• [Provided passage]
5.0 from 357 votes
Lemon Blueberry Zucchini Cake with Lemon Frosting
Gorgeous lemon blueberry zucchini cake bursting with juicy blueberries and topped with a luscious lemon buttercream frosting. This easy, gluten free blueberry zucchini cake is made with a mix of oat and almond flour and naturally sweetened with honey. A delicious snacking cake perfect for using summer produce!
Prep Time
20 mins
Cook Time
20 mins
Total Time
50 mins
Servings: 9 servings
Calories: 376 kcal
Course:
Dessert , Cake
Cuisine:
American
Ingredients
- Wet Ingredients:
- 1 cup shredded zucchini (from 1 medium zucchini)

• [Supplied data]
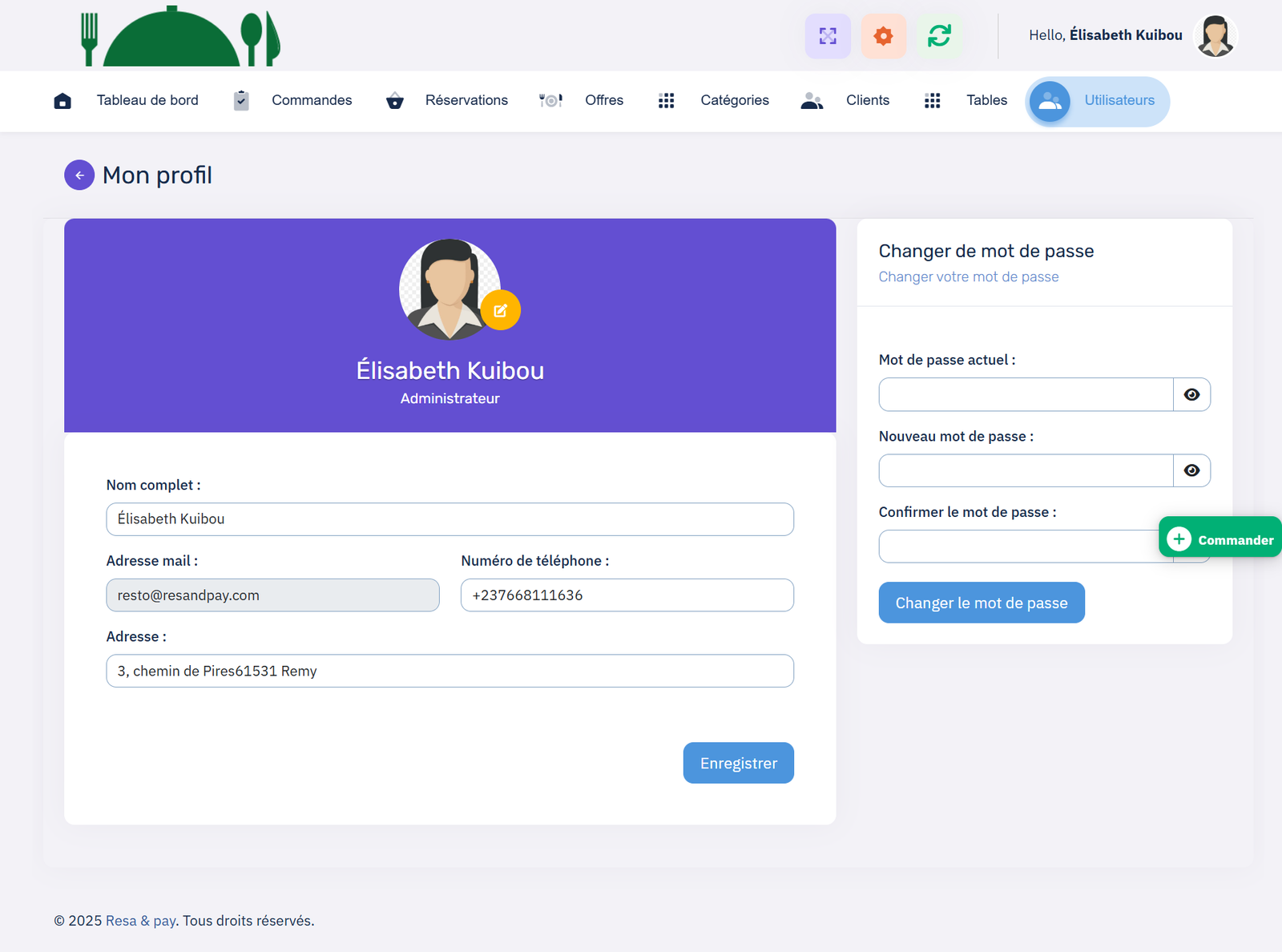Click into the Nom complet field
1282x952 pixels.
pos(450,519)
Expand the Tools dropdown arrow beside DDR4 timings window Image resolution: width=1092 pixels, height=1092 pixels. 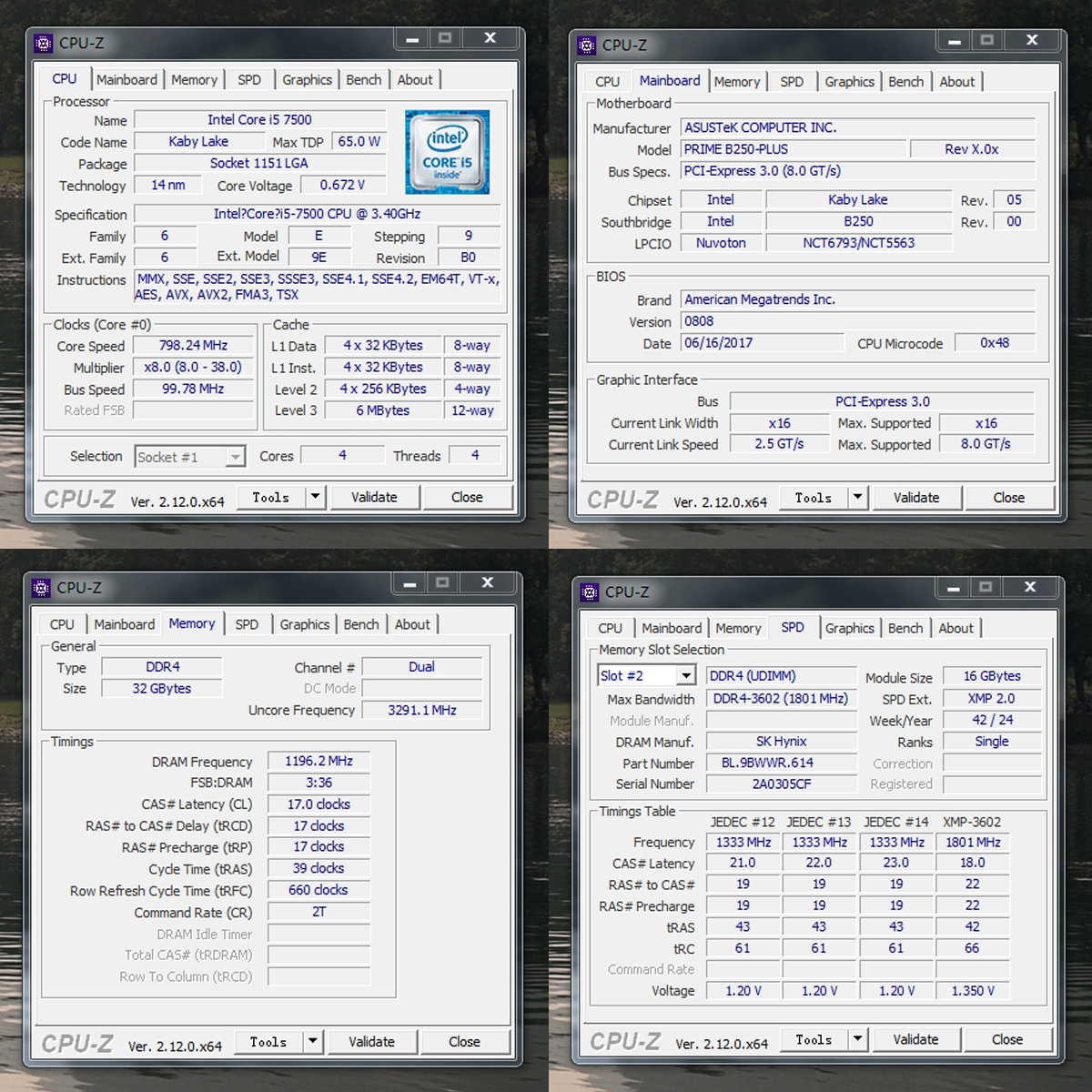point(312,1042)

• [Parts of the exercise]
[1] From the zucchini cake recipe, return the passage word for word, starting with "5.0 from 357" and going on through "using summer produce!".
[2] Translate this sentence from the zucchini cake recipe into Spanish: "This easy, gluten free blueberry zucchini cake is made with a mix of oat and almond flour and naturally sweetened with honey."
The listing comes from a separate source.

• [Exercise responses]
[1]
5.0 from 357 votes
Lemon Blueberry Zucchini Cake with Lemon Frosting
Gorgeous lemon blueberry zucchini cake bursting with juicy blueberries and topped with a luscious lemon buttercream frosting. This easy, gluten free blueberry zucchini cake is made with a mix of oat and almond flour and naturally sweetened with honey. A delicious snacking cake perfect for using summer produce!

[2] Este pastel de calabacín y arándanos, fácil y sin gluten, se prepara con una mezcla de harina de avena y harina de almendra y se endulza de forma natural con miel.